# Material for the task

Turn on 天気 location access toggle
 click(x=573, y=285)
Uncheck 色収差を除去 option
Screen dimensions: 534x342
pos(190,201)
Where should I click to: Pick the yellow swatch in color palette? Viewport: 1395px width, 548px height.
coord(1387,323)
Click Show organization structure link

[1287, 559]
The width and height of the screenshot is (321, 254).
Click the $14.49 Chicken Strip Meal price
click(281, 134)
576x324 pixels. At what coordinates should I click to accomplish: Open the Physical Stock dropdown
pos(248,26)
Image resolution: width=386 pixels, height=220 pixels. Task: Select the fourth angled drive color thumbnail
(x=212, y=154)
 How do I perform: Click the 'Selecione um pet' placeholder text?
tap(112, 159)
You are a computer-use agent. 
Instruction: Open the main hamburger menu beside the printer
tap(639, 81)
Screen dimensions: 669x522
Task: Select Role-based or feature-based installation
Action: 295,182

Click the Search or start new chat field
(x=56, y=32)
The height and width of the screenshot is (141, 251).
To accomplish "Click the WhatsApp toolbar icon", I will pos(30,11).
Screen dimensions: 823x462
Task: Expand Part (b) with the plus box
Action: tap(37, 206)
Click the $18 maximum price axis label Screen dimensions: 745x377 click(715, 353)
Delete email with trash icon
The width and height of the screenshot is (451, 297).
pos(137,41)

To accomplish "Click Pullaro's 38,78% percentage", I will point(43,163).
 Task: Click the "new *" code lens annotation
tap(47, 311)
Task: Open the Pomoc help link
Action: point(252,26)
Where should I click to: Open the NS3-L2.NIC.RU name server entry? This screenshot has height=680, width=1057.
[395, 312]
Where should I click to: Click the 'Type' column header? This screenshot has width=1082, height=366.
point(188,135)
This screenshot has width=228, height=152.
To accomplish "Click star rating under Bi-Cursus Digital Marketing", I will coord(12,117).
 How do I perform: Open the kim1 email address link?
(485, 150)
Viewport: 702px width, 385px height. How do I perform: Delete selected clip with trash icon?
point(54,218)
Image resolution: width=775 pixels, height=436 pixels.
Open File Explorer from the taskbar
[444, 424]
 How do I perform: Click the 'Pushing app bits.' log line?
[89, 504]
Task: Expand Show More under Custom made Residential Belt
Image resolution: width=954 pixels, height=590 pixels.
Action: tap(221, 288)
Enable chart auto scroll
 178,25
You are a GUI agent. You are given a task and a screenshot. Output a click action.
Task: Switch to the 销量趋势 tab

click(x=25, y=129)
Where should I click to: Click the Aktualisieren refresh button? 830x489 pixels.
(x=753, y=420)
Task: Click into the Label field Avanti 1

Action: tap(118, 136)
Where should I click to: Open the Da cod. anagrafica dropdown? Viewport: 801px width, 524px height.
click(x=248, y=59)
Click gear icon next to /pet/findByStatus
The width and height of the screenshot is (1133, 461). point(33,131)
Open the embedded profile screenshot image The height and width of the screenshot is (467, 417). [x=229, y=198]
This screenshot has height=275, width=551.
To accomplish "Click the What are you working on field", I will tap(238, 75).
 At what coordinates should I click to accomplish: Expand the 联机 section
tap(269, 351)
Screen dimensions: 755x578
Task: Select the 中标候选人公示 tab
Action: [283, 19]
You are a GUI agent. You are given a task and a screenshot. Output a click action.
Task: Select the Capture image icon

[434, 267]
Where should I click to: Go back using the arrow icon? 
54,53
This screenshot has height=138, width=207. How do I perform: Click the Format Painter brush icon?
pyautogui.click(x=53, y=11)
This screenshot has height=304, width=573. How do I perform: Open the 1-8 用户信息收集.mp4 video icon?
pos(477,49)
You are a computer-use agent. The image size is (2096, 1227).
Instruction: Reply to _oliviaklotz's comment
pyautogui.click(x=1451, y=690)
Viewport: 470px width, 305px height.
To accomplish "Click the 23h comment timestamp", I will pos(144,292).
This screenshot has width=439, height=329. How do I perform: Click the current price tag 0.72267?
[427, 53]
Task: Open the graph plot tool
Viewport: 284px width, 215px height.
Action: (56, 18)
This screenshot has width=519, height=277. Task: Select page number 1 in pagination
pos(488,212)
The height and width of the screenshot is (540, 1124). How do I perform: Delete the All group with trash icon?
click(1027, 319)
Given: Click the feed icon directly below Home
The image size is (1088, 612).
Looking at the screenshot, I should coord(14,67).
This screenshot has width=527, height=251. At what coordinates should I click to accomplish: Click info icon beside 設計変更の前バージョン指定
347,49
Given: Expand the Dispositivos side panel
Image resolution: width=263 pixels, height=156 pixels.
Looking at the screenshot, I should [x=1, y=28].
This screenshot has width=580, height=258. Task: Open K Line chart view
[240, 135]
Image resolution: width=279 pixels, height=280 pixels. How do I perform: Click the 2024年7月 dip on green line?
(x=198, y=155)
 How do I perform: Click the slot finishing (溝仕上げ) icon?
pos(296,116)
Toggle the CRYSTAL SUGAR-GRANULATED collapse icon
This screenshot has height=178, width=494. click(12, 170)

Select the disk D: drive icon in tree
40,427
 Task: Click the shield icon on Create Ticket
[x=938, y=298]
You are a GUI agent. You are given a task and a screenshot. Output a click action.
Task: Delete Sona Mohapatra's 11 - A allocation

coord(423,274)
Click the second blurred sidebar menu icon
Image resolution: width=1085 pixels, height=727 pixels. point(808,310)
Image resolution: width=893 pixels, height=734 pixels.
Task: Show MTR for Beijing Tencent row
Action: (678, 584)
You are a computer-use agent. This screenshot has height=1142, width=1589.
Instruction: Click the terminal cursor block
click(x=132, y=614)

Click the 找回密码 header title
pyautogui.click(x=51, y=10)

# Prompt
Write out every record exactly as it appears above.

# Result
Turn on 天気 location access toggle
 click(x=573, y=285)
Uncheck 色収差を除去 option
Screen dimensions: 534x342
pos(190,201)
Where should I click to: Pick the yellow swatch in color palette? Viewport: 1395px width, 548px height.
coord(1387,323)
Click Show organization structure link

[1287, 559]
The width and height of the screenshot is (321, 254).
Click the $14.49 Chicken Strip Meal price
click(281, 134)
576x324 pixels. At what coordinates should I click to accomplish: Open the Physical Stock dropdown
pos(248,26)
Image resolution: width=386 pixels, height=220 pixels. Task: Select the fourth angled drive color thumbnail
(x=212, y=154)
 How do I perform: Click the 'Selecione um pet' placeholder text?
tap(112, 159)
You are a computer-use agent. 
Instruction: Open the main hamburger menu beside the printer
tap(639, 81)
Screen dimensions: 669x522
Task: Select Role-based or feature-based installation
Action: 295,182

Click the Search or start new chat field
(x=56, y=32)
The height and width of the screenshot is (141, 251).
To accomplish "Click the WhatsApp toolbar icon", I will pos(30,11).
Screen dimensions: 823x462
Task: Expand Part (b) with the plus box
Action: tap(37, 206)
Click the $18 maximum price axis label Screen dimensions: 745x377 click(715, 353)
Delete email with trash icon
The width and height of the screenshot is (451, 297).
pos(137,41)

To accomplish "Click Pullaro's 38,78% percentage", I will point(43,163).
 Task: Click the "new *" code lens annotation
tap(47, 311)
Task: Open the Pomoc help link
Action: point(252,26)
Where should I click to: Open the NS3-L2.NIC.RU name server entry? This screenshot has height=680, width=1057.
[395, 312]
Where should I click to: Click the 'Type' column header? This screenshot has width=1082, height=366.
point(188,135)
This screenshot has width=228, height=152.
To accomplish "Click star rating under Bi-Cursus Digital Marketing", I will coord(12,117).
 How do I perform: Open the kim1 email address link?
(485, 150)
Viewport: 702px width, 385px height. How do I perform: Delete selected clip with trash icon?
point(54,218)
Image resolution: width=775 pixels, height=436 pixels.
Open File Explorer from the taskbar
[444, 424]
 How do I perform: Click the 'Pushing app bits.' log line?
[89, 504]
Task: Expand Show More under Custom made Residential Belt
Image resolution: width=954 pixels, height=590 pixels.
Action: tap(221, 288)
Enable chart auto scroll
 178,25
You are a GUI agent. You are given a task and a screenshot. Output a click action.
Task: Switch to the 销量趋势 tab

click(x=25, y=129)
Where should I click to: Click the Aktualisieren refresh button? 830x489 pixels.
(x=753, y=420)
Task: Click into the Label field Avanti 1

Action: tap(118, 136)
Where should I click to: Open the Da cod. anagrafica dropdown? Viewport: 801px width, 524px height.
click(x=248, y=59)
Click gear icon next to /pet/findByStatus
The width and height of the screenshot is (1133, 461). point(33,131)
Open the embedded profile screenshot image The height and width of the screenshot is (467, 417). [x=229, y=198]
This screenshot has height=275, width=551.
To accomplish "Click the What are you working on field", I will tap(238, 75).
 At what coordinates should I click to accomplish: Expand the 联机 section
tap(269, 351)
Screen dimensions: 755x578
Task: Select the 中标候选人公示 tab
Action: [283, 19]
You are a GUI agent. You are given a task and a screenshot. Output a click action.
Task: Select the Capture image icon

[434, 267]
Where should I click to: Go back using the arrow icon? 
54,53
This screenshot has height=138, width=207. How do I perform: Click the Format Painter brush icon?
pyautogui.click(x=53, y=11)
This screenshot has height=304, width=573. How do I perform: Open the 1-8 用户信息收集.mp4 video icon?
pos(477,49)
You are a computer-use agent. The image size is (2096, 1227).
Instruction: Reply to _oliviaklotz's comment
pyautogui.click(x=1451, y=690)
Viewport: 470px width, 305px height.
To accomplish "Click the 23h comment timestamp", I will pos(144,292).
This screenshot has width=439, height=329. How do I perform: Click the current price tag 0.72267?
[427, 53]
Task: Open the graph plot tool
Viewport: 284px width, 215px height.
Action: (56, 18)
This screenshot has width=519, height=277. Task: Select page number 1 in pagination
pos(488,212)
The height and width of the screenshot is (540, 1124). How do I perform: Delete the All group with trash icon?
click(1027, 319)
Given: Click the feed icon directly below Home
The image size is (1088, 612).
Looking at the screenshot, I should coord(14,67).
This screenshot has width=527, height=251. At what coordinates should I click to accomplish: Click info icon beside 設計変更の前バージョン指定
347,49
Given: Expand the Dispositivos side panel
Image resolution: width=263 pixels, height=156 pixels.
Looking at the screenshot, I should [x=1, y=28].
This screenshot has width=580, height=258. Task: Open K Line chart view
[240, 135]
Image resolution: width=279 pixels, height=280 pixels. How do I perform: Click the 2024年7月 dip on green line?
(x=198, y=155)
 How do I perform: Click the slot finishing (溝仕上げ) icon?
pos(296,116)
Toggle the CRYSTAL SUGAR-GRANULATED collapse icon
This screenshot has height=178, width=494. click(12, 170)

Select the disk D: drive icon in tree
40,427
 Task: Click the shield icon on Create Ticket
[x=938, y=298]
You are a GUI agent. You are given a task and a screenshot. Output a click action.
Task: Delete Sona Mohapatra's 11 - A allocation

coord(423,274)
Click the second blurred sidebar menu icon
Image resolution: width=1085 pixels, height=727 pixels. point(808,310)
Image resolution: width=893 pixels, height=734 pixels.
Task: Show MTR for Beijing Tencent row
Action: (678, 584)
You are a computer-use agent. This screenshot has height=1142, width=1589.
Instruction: Click the terminal cursor block
click(x=132, y=614)

Click the 找回密码 header title
pyautogui.click(x=51, y=10)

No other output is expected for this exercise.